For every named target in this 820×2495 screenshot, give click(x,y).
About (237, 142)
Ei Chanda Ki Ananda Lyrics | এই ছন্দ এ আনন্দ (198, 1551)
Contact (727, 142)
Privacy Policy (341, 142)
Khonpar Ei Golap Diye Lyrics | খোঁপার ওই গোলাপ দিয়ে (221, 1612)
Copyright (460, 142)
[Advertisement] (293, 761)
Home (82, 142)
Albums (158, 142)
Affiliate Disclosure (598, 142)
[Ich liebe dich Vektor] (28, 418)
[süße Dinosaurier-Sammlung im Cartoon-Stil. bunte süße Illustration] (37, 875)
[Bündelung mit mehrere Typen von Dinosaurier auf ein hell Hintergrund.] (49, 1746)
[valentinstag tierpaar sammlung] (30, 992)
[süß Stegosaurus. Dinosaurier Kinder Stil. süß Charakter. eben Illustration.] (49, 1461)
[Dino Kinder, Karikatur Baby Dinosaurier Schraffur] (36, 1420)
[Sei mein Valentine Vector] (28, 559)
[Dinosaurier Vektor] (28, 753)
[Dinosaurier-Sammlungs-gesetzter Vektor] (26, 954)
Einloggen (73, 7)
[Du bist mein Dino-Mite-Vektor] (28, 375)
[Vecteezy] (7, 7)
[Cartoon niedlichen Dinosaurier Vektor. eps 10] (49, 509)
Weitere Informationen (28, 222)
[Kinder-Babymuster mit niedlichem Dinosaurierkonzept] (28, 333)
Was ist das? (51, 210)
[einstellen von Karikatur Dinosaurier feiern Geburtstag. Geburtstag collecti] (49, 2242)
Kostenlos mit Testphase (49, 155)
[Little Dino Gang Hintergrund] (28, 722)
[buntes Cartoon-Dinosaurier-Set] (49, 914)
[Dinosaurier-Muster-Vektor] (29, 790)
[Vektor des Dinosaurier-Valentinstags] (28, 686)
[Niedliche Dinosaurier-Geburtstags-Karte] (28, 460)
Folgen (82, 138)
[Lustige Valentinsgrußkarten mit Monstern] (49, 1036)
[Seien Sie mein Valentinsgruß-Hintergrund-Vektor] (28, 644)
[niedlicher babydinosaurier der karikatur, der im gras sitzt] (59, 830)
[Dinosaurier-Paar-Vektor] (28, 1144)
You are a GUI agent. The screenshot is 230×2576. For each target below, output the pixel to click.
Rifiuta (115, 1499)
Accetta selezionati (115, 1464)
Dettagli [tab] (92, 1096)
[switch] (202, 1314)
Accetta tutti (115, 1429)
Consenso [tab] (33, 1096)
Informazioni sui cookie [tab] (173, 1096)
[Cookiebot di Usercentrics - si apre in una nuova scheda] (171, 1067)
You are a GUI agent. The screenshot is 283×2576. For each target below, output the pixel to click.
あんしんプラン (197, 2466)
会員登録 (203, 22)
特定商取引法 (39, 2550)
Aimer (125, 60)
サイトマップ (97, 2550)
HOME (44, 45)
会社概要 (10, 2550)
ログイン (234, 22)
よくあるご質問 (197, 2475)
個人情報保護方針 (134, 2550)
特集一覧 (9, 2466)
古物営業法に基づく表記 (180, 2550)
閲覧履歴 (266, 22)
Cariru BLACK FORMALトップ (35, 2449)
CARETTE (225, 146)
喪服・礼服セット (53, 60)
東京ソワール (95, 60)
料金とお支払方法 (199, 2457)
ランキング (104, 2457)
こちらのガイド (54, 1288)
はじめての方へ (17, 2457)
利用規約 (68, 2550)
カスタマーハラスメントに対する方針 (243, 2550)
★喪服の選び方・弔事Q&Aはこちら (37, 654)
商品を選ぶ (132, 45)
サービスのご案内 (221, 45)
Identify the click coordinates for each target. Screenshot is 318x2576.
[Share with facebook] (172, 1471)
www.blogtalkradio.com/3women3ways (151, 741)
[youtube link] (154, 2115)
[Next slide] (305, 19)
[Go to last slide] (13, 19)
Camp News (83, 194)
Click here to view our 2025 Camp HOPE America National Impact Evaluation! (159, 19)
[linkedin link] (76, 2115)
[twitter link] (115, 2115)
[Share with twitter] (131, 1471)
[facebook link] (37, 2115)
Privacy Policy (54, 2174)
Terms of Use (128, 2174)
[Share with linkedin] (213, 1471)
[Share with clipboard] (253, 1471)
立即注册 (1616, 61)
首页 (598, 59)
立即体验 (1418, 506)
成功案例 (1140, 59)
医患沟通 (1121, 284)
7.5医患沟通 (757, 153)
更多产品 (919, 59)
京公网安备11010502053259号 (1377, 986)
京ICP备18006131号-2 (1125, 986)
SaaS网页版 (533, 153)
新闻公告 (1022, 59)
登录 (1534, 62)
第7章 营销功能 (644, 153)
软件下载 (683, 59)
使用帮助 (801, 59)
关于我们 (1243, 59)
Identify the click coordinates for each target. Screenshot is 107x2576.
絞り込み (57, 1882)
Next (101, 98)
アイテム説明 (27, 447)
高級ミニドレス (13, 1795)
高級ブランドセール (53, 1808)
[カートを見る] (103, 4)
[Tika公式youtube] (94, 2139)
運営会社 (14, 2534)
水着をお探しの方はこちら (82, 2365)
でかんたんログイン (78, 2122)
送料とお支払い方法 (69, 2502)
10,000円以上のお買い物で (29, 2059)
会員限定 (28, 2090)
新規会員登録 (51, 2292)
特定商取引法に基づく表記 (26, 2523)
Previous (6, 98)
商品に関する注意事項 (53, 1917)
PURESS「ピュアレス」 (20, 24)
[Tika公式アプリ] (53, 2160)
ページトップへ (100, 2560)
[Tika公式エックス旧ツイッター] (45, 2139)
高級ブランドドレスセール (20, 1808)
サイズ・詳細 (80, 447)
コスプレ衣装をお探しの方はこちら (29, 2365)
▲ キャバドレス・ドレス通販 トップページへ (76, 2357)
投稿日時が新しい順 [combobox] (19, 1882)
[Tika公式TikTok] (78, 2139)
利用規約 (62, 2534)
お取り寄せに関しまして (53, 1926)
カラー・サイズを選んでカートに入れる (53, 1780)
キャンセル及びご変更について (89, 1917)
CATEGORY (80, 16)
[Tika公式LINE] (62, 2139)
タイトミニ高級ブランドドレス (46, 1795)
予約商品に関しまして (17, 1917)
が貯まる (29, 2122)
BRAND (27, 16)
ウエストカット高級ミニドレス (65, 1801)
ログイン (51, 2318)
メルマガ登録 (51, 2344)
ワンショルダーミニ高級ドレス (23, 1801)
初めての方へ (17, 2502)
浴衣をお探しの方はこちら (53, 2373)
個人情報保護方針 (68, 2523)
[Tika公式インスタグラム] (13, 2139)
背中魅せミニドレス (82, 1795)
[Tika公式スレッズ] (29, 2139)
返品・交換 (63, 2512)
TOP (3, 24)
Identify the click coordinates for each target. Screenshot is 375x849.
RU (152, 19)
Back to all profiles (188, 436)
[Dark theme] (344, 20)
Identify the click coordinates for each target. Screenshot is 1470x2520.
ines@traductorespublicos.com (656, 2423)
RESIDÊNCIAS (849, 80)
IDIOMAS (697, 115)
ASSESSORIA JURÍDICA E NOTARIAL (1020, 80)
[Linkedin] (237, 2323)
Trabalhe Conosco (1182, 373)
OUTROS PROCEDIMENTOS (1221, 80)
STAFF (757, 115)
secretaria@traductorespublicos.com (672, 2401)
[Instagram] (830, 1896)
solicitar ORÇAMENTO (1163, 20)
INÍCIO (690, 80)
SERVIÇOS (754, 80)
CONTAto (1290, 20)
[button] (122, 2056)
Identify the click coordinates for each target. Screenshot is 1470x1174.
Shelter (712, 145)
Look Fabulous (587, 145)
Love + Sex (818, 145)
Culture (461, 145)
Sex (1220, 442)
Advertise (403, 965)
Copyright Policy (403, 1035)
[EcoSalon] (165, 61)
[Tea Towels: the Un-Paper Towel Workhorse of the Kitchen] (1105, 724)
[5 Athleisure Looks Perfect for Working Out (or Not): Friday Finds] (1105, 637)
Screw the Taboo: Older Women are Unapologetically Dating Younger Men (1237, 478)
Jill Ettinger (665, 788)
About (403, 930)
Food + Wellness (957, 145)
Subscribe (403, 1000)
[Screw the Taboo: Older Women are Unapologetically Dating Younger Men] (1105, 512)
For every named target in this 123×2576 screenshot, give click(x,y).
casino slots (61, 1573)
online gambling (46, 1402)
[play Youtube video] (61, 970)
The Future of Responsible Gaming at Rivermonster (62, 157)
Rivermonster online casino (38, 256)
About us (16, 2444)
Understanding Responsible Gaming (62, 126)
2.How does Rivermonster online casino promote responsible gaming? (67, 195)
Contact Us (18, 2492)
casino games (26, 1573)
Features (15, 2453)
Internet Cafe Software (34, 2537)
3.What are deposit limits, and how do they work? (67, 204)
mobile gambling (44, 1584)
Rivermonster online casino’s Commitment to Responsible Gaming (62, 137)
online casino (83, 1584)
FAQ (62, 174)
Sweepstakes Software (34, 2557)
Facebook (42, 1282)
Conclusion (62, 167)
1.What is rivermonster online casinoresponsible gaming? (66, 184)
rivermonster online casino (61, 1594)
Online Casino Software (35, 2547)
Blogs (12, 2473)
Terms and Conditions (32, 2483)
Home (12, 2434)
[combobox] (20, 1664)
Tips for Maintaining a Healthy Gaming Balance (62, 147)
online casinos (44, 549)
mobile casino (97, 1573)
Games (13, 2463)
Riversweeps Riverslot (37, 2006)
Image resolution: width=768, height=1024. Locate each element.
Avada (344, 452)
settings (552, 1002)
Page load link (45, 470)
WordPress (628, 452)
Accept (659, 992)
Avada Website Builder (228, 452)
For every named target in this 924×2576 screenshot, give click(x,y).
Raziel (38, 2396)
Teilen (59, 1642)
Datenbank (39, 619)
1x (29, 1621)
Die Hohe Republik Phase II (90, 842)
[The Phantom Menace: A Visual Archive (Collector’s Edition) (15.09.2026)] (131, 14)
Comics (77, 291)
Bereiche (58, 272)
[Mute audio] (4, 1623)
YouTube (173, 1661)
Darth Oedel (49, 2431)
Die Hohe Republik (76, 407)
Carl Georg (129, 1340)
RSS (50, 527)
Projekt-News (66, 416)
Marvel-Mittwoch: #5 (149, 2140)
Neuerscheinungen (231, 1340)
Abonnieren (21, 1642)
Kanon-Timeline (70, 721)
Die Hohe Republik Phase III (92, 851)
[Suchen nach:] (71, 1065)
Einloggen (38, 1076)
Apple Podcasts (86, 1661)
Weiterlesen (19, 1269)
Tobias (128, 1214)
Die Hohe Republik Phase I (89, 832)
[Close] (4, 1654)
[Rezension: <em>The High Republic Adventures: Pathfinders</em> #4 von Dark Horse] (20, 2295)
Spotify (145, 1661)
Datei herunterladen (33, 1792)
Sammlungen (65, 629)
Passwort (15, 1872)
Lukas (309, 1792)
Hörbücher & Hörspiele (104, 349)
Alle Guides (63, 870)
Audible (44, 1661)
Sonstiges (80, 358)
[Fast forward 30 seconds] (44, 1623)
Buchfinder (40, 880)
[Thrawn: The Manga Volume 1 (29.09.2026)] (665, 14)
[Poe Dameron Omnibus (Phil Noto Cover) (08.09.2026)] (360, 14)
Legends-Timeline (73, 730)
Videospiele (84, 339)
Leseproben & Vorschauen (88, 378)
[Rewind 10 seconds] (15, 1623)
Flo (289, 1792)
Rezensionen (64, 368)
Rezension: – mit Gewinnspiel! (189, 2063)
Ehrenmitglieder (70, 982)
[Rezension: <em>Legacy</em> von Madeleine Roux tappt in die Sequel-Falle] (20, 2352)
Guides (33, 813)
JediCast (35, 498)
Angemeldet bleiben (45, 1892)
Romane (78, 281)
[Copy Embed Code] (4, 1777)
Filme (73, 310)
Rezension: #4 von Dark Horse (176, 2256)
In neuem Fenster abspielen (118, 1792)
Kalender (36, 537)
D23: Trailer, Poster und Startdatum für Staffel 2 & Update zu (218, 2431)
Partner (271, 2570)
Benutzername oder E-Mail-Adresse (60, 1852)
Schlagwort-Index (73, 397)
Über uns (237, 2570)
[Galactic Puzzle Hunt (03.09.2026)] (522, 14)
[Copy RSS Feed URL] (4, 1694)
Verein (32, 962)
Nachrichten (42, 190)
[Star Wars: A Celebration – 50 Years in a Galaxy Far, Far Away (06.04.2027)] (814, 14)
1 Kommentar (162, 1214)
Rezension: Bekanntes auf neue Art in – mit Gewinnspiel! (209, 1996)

===============

- _Work to complete_:
A verbatim transcription is needed of the lines above, starting at the line with "[linkedin link] (76, 2115)" and ending at the line with "新規会員登録 (51, 2292)", both included, and of nothing else.

- _Expected answer_:
[linkedin link] (76, 2115)
[twitter link] (115, 2115)
[Share with twitter] (131, 1471)
[facebook link] (37, 2115)
Privacy Policy (54, 2174)
Terms of Use (128, 2174)
[Share with linkedin] (213, 1471)
[Share with clipboard] (253, 1471)
立即注册 (1616, 61)
首页 (598, 59)
立即体验 (1418, 506)
成功案例 (1140, 59)
医患沟通 (1121, 284)
7.5医患沟通 (757, 153)
更多产品 (919, 59)
京公网安备11010502053259号 (1377, 986)
京ICP备18006131号-2 (1125, 986)
SaaS网页版 (533, 153)
新闻公告 (1022, 59)
登录 (1534, 62)
第7章 营销功能 (644, 153)
软件下载 (683, 59)
使用帮助 (801, 59)
关于我们 (1243, 59)
Identify the click coordinates for each target. Screenshot is 107x2576.
絞り込み (57, 1882)
Next (101, 98)
アイテム説明 (27, 447)
高級ミニドレス (13, 1795)
高級ブランドセール (53, 1808)
[カートを見る] (103, 4)
[Tika公式youtube] (94, 2139)
運営会社 (14, 2534)
水着をお探しの方はこちら (82, 2365)
でかんたんログイン (78, 2122)
送料とお支払い方法 (69, 2502)
10,000円以上のお買い物で (29, 2059)
会員限定 (28, 2090)
新規会員登録 (51, 2292)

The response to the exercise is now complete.